There is no law that requires you to follow most Web Standards. But there are laws about the ownership of content, and the conditions under which you can use and distribute it. And they are different from place to place. It is that variation that I am suggesting might mean you are not on solid legal ground across the entire Web.

Garbee
2018-06-03

Sure. Just like there is no law preventing snake oil salespeople from selling products under the notion that they “may” help with medical problems.
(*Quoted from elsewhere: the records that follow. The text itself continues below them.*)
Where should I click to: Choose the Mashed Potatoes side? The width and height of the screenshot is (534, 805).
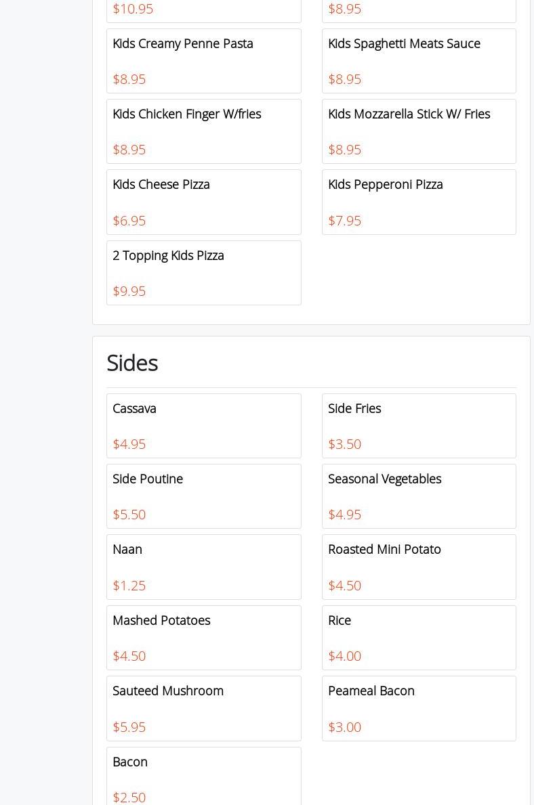pos(203,638)

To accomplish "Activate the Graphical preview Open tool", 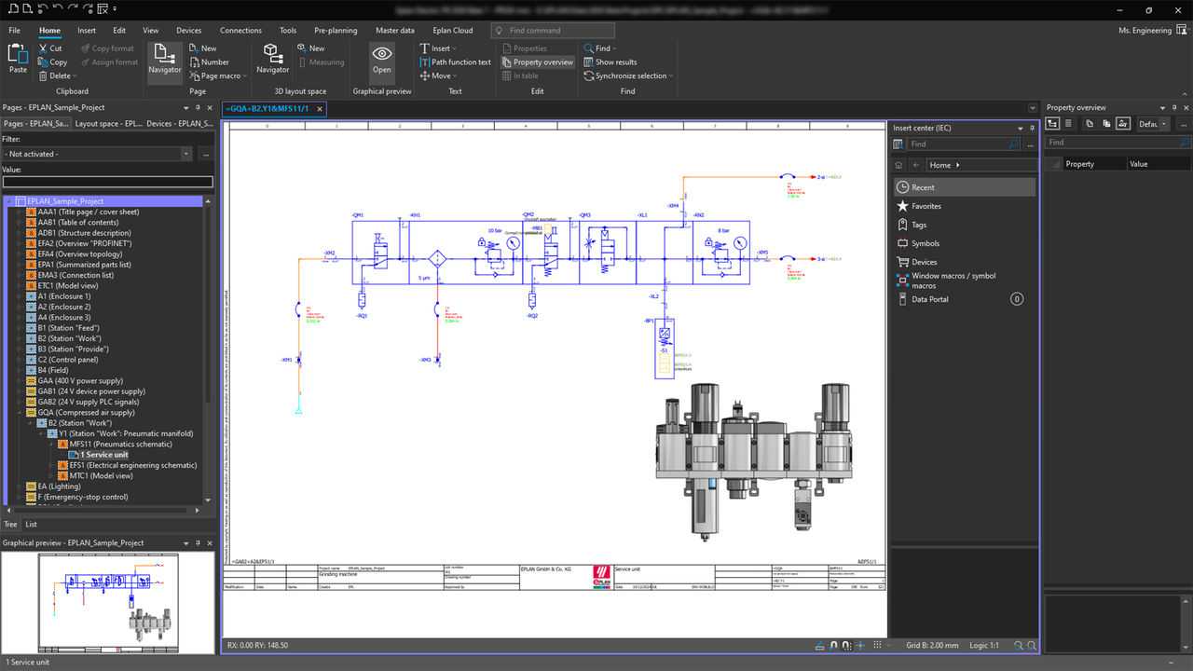I will [x=381, y=62].
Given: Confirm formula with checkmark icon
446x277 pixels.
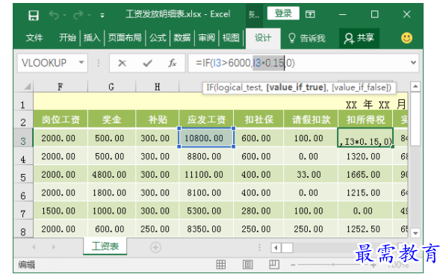Looking at the screenshot, I should click(x=147, y=63).
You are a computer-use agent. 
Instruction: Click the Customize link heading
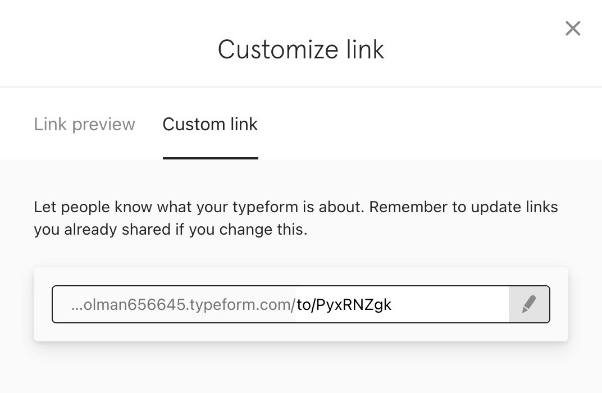[301, 49]
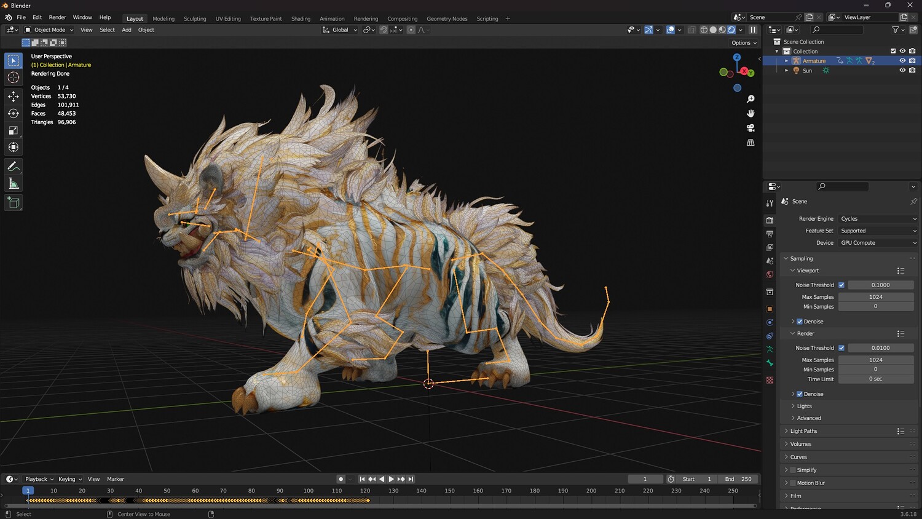Open viewport Options button

point(744,43)
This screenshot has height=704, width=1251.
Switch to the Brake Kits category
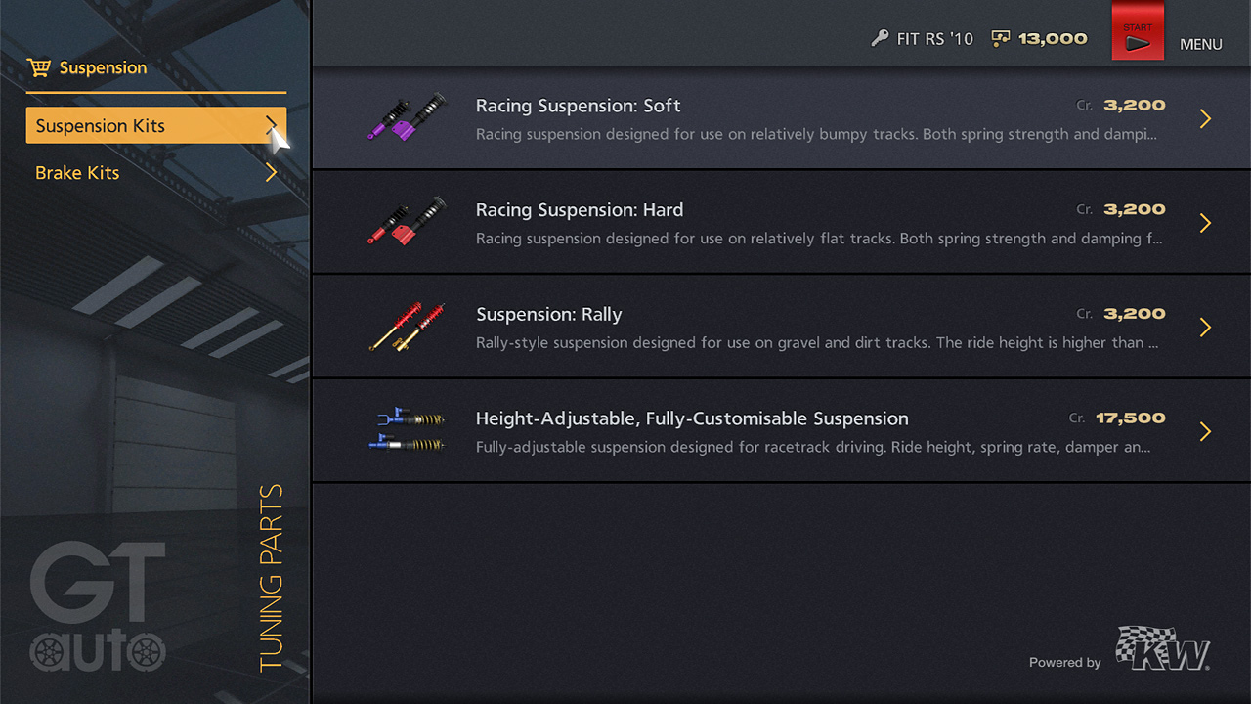click(78, 173)
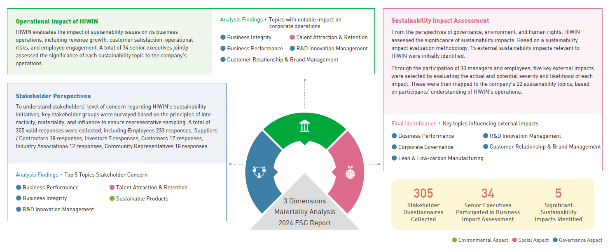This screenshot has width=610, height=250.
Task: Select the Environmental Aspect green legend dot
Action: (454, 240)
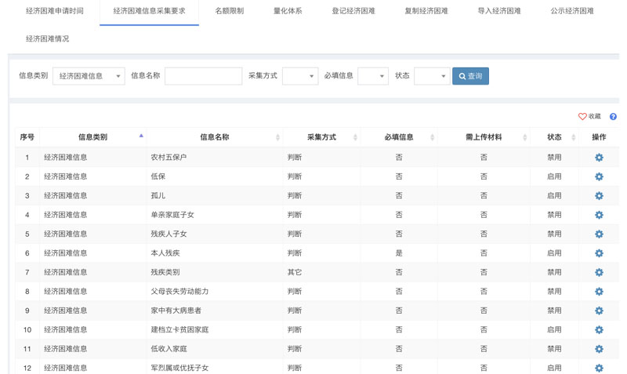Click the gear icon for 农村五保户 row
The image size is (627, 374).
[x=599, y=158]
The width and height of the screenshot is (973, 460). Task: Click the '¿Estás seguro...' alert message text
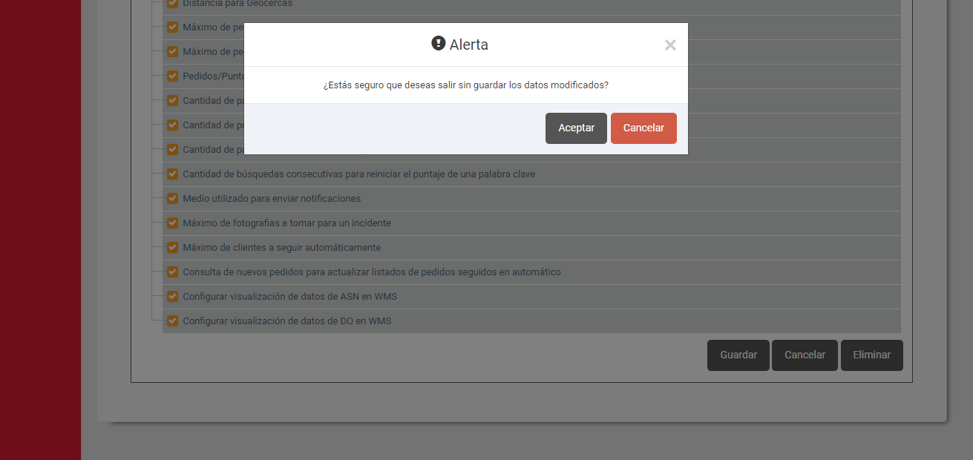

Since there is wiggle room for it to not work. You can call your product an “advanced browser” because people who don’t know any better may think it is. That doesn’t mean it is a browser, much less anything “advanced” in any way.

You’re correct on one thing though, there may be nothing illegal outright about your application. However, being legal and being right are two different things. Web browsers should not allow a method internally to circumvent clear protections put in place by website authors to help protect their users.

Regardless of direct legality, these controls exist for a reason. Any method to bypass them within a browser MUST NOT be done. Otherwise, we might as well remove the controls themselves everywhere and ignore adding any method to allow bypassing them.